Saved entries
****************************************
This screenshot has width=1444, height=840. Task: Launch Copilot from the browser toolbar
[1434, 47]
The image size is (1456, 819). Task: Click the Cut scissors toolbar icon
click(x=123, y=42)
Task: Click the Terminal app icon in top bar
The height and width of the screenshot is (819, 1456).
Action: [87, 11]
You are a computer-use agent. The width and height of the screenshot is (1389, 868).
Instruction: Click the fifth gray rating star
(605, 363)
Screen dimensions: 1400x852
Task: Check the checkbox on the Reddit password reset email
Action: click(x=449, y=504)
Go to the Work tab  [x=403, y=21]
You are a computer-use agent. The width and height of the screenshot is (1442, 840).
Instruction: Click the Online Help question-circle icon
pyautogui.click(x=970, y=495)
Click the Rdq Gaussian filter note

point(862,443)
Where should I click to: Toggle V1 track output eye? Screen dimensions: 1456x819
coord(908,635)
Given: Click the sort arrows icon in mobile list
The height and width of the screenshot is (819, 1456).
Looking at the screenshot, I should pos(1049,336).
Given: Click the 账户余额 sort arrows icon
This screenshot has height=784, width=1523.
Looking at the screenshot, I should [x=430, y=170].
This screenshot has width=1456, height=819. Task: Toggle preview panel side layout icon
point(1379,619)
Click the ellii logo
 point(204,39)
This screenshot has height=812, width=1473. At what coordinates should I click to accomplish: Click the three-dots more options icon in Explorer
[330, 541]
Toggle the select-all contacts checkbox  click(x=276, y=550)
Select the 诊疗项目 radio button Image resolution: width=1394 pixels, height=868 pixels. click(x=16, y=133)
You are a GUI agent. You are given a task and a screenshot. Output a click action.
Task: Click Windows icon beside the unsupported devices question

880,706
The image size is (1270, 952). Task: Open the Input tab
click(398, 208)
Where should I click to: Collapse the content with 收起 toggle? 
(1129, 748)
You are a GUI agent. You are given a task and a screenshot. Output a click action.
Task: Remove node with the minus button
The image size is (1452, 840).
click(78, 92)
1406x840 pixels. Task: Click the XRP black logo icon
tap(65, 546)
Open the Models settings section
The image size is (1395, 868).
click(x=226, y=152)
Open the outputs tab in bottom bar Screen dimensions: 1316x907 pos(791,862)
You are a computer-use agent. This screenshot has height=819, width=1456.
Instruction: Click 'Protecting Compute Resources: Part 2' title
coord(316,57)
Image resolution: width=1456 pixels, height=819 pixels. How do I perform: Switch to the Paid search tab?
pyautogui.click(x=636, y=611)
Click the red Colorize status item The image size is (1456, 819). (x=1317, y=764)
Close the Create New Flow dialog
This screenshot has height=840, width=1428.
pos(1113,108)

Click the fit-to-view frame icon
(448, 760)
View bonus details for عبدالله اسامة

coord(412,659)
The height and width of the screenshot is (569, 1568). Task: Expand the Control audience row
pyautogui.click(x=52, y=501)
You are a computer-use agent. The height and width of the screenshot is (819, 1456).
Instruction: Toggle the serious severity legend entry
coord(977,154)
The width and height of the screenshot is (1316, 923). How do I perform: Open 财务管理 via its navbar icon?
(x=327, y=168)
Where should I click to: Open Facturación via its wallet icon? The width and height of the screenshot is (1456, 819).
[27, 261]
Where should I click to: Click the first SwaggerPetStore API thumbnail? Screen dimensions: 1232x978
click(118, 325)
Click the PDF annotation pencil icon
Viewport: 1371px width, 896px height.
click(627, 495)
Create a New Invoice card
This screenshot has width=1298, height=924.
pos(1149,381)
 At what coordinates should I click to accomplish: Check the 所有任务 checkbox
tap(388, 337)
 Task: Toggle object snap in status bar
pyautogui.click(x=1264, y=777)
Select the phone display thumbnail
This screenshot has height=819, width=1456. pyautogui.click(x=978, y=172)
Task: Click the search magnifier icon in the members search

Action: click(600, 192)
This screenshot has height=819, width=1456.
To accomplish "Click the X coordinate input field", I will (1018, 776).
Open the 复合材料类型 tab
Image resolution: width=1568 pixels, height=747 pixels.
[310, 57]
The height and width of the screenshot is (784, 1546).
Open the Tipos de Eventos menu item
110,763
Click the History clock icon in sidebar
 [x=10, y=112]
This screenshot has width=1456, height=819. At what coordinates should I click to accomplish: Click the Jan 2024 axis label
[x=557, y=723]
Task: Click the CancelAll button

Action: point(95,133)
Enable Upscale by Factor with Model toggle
****************************************
EXERCISE PROMPT = The full set of entries above has to be restated exactly.

THE COMPLETED TASK =
This screenshot has width=1444, height=840. Task: Launch Copilot from the browser toolbar
[1434, 47]
The image size is (1456, 819). Task: Click the Cut scissors toolbar icon
click(x=123, y=42)
Task: Click the Terminal app icon in top bar
The height and width of the screenshot is (819, 1456).
Action: [87, 11]
You are a computer-use agent. The width and height of the screenshot is (1389, 868).
Instruction: Click the fifth gray rating star
(605, 363)
Screen dimensions: 1400x852
Task: Check the checkbox on the Reddit password reset email
Action: click(x=449, y=504)
Go to the Work tab  [x=403, y=21]
You are a computer-use agent. The width and height of the screenshot is (1442, 840).
Instruction: Click the Online Help question-circle icon
pyautogui.click(x=970, y=495)
Click the Rdq Gaussian filter note

point(862,443)
Where should I click to: Toggle V1 track output eye? Screen dimensions: 1456x819
coord(908,635)
Given: Click the sort arrows icon in mobile list
The height and width of the screenshot is (819, 1456).
Looking at the screenshot, I should pos(1049,336).
Given: Click the 账户余额 sort arrows icon
This screenshot has height=784, width=1523.
Looking at the screenshot, I should [x=430, y=170].
This screenshot has width=1456, height=819. Task: Toggle preview panel side layout icon
point(1379,619)
Click the ellii logo
 point(204,39)
This screenshot has height=812, width=1473. At what coordinates should I click to accomplish: Click the three-dots more options icon in Explorer
[330, 541]
Toggle the select-all contacts checkbox  click(x=276, y=550)
Select the 诊疗项目 radio button Image resolution: width=1394 pixels, height=868 pixels. click(x=16, y=133)
You are a GUI agent. You are given a task and a screenshot. Output a click action.
Task: Click Windows icon beside the unsupported devices question

880,706
The image size is (1270, 952). Task: Open the Input tab
click(398, 208)
Where should I click to: Collapse the content with 收起 toggle? 
(1129, 748)
You are a GUI agent. You are given a task and a screenshot. Output a click action.
Task: Remove node with the minus button
The image size is (1452, 840).
click(78, 92)
1406x840 pixels. Task: Click the XRP black logo icon
tap(65, 546)
Open the Models settings section
The image size is (1395, 868).
click(x=226, y=152)
Open the outputs tab in bottom bar Screen dimensions: 1316x907 pos(791,862)
You are a computer-use agent. This screenshot has height=819, width=1456.
Instruction: Click 'Protecting Compute Resources: Part 2' title
coord(316,57)
Image resolution: width=1456 pixels, height=819 pixels. How do I perform: Switch to the Paid search tab?
pyautogui.click(x=636, y=611)
Click the red Colorize status item The image size is (1456, 819). (x=1317, y=764)
Close the Create New Flow dialog
This screenshot has height=840, width=1428.
pos(1113,108)

Click the fit-to-view frame icon
(448, 760)
View bonus details for عبدالله اسامة

coord(412,659)
The height and width of the screenshot is (569, 1568). Task: Expand the Control audience row
pyautogui.click(x=52, y=501)
You are a computer-use agent. The height and width of the screenshot is (819, 1456).
Instruction: Toggle the serious severity legend entry
coord(977,154)
The width and height of the screenshot is (1316, 923). How do I perform: Open 财务管理 via its navbar icon?
(x=327, y=168)
Where should I click to: Open Facturación via its wallet icon? The width and height of the screenshot is (1456, 819).
[27, 261]
Where should I click to: Click the first SwaggerPetStore API thumbnail? Screen dimensions: 1232x978
click(118, 325)
Click the PDF annotation pencil icon
Viewport: 1371px width, 896px height.
click(627, 495)
Create a New Invoice card
This screenshot has width=1298, height=924.
pos(1149,381)
 At what coordinates should I click to accomplish: Check the 所有任务 checkbox
tap(388, 337)
 Task: Toggle object snap in status bar
pyautogui.click(x=1264, y=777)
Select the phone display thumbnail
This screenshot has height=819, width=1456. pyautogui.click(x=978, y=172)
Task: Click the search magnifier icon in the members search

Action: click(600, 192)
This screenshot has height=819, width=1456.
To accomplish "Click the X coordinate input field", I will (1018, 776).
Open the 复合材料类型 tab
Image resolution: width=1568 pixels, height=747 pixels.
[310, 57]
The height and width of the screenshot is (784, 1546).
Open the Tipos de Eventos menu item
110,763
Click the History clock icon in sidebar
 [x=10, y=112]
This screenshot has width=1456, height=819. At what coordinates should I click to accomplish: Click the Jan 2024 axis label
[x=557, y=723]
Task: Click the CancelAll button

Action: point(95,133)
Enable Upscale by Factor with Model toggle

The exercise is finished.